Dataset entries
────────

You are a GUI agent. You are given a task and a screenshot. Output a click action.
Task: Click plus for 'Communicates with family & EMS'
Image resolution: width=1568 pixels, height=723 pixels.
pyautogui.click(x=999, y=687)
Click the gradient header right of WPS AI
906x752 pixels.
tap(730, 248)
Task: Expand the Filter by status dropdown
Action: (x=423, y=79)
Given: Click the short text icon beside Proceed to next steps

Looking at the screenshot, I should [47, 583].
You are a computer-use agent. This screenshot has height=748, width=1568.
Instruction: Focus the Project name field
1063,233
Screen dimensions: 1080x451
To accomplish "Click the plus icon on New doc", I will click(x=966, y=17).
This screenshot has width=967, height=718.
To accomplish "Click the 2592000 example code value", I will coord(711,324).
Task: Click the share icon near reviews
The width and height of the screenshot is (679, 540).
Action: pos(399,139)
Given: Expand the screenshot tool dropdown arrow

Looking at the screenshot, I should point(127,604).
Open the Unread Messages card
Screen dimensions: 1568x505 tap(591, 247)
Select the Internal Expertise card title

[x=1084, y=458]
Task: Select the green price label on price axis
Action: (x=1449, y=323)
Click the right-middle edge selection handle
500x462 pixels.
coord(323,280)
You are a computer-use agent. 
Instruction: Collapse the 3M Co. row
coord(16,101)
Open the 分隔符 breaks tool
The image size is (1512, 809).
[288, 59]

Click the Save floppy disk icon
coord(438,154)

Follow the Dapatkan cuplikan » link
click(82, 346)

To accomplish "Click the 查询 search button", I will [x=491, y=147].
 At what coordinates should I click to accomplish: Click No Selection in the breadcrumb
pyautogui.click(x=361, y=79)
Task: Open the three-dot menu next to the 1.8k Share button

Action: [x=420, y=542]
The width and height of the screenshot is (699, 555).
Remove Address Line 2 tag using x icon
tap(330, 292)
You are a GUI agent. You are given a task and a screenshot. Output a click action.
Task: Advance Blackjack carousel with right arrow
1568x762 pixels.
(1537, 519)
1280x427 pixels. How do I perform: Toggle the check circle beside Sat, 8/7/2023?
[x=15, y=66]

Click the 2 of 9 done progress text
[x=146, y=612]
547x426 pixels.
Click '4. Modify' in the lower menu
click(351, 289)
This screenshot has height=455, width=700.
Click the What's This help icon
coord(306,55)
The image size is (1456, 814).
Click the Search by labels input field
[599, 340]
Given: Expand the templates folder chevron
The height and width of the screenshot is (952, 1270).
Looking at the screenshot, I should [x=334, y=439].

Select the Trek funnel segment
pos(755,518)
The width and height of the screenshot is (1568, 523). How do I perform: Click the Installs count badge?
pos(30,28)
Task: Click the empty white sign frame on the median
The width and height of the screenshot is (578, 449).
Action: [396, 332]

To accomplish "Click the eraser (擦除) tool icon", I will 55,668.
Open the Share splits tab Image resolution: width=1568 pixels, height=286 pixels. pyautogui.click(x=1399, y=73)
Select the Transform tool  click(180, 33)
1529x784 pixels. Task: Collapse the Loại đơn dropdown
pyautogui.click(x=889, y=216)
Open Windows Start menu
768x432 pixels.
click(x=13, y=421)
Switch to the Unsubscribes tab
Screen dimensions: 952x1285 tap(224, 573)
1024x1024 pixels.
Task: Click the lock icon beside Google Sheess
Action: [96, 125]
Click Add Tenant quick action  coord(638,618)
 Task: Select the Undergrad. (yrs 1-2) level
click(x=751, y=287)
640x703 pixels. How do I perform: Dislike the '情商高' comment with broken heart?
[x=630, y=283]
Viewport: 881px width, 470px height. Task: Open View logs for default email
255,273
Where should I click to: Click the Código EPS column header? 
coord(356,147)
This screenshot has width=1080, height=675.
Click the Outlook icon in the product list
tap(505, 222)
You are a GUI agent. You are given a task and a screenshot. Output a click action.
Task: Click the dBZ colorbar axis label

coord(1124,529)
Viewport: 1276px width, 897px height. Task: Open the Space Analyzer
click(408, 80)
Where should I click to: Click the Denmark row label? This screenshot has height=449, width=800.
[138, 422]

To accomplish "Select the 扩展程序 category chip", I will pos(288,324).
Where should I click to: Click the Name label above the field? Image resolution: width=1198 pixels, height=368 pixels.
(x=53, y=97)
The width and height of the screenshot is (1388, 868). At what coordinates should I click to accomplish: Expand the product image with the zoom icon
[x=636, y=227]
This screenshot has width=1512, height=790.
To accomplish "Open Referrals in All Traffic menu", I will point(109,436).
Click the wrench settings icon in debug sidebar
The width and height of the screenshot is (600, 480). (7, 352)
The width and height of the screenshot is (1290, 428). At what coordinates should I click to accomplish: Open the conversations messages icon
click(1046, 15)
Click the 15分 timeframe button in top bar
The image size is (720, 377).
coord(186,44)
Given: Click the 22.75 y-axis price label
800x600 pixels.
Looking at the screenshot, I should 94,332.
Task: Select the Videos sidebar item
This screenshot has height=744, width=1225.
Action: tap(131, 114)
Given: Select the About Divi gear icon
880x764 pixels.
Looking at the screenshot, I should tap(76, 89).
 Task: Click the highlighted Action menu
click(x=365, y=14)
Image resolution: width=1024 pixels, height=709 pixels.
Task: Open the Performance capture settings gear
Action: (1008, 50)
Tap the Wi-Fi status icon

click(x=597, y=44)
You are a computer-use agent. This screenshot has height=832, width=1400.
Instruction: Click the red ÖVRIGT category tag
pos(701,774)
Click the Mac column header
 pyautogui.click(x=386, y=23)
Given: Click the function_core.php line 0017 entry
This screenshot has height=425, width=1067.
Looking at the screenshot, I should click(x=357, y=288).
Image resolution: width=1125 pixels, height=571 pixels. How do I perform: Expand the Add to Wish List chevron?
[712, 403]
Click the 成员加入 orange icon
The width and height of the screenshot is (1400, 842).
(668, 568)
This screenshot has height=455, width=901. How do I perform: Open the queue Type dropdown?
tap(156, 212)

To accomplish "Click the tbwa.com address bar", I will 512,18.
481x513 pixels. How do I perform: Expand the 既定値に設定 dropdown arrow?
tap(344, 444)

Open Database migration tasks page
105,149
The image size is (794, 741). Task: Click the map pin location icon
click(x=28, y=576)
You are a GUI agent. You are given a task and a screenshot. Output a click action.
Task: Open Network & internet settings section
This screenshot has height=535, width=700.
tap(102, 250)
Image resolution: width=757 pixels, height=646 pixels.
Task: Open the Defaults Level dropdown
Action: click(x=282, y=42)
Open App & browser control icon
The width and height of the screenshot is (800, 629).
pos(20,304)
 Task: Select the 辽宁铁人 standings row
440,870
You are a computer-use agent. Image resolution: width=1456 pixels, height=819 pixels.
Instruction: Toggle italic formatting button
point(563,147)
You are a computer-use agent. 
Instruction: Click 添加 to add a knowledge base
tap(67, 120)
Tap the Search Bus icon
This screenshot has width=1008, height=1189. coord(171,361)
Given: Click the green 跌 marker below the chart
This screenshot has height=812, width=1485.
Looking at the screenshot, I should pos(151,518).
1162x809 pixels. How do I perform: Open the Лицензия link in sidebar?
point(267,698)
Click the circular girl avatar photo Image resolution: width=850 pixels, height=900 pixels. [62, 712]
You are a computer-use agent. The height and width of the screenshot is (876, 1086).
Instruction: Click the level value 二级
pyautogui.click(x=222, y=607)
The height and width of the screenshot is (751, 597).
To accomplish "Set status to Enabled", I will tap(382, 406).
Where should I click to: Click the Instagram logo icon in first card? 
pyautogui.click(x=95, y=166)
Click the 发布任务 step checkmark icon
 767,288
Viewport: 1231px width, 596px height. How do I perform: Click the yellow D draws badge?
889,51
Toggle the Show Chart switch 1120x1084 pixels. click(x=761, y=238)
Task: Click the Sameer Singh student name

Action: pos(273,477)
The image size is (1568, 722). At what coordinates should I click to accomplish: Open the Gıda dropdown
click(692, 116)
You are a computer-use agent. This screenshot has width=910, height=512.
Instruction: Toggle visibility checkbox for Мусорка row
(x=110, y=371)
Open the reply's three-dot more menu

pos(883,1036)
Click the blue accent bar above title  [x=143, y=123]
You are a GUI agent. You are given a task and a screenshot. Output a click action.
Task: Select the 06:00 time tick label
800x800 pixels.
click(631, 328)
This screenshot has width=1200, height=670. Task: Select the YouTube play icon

────────

**Exercise brief**
Please show, exactly as written, every line above that contains the word "computer".

**Answer to this task**
You are a computer-use agent. This screenshot has height=748, width=1568.
You are a computer-use agent. 
You are a computer-use agent. This screenshot has height=832, width=1400.
You are a computer-use agent. Image resolution: width=1456 pixels, height=819 pixels.
You are a computer-use agent. 
You are a computer-use agent. The height and width of the screenshot is (876, 1086).
You are a computer-use agent. This screenshot has width=910, height=512.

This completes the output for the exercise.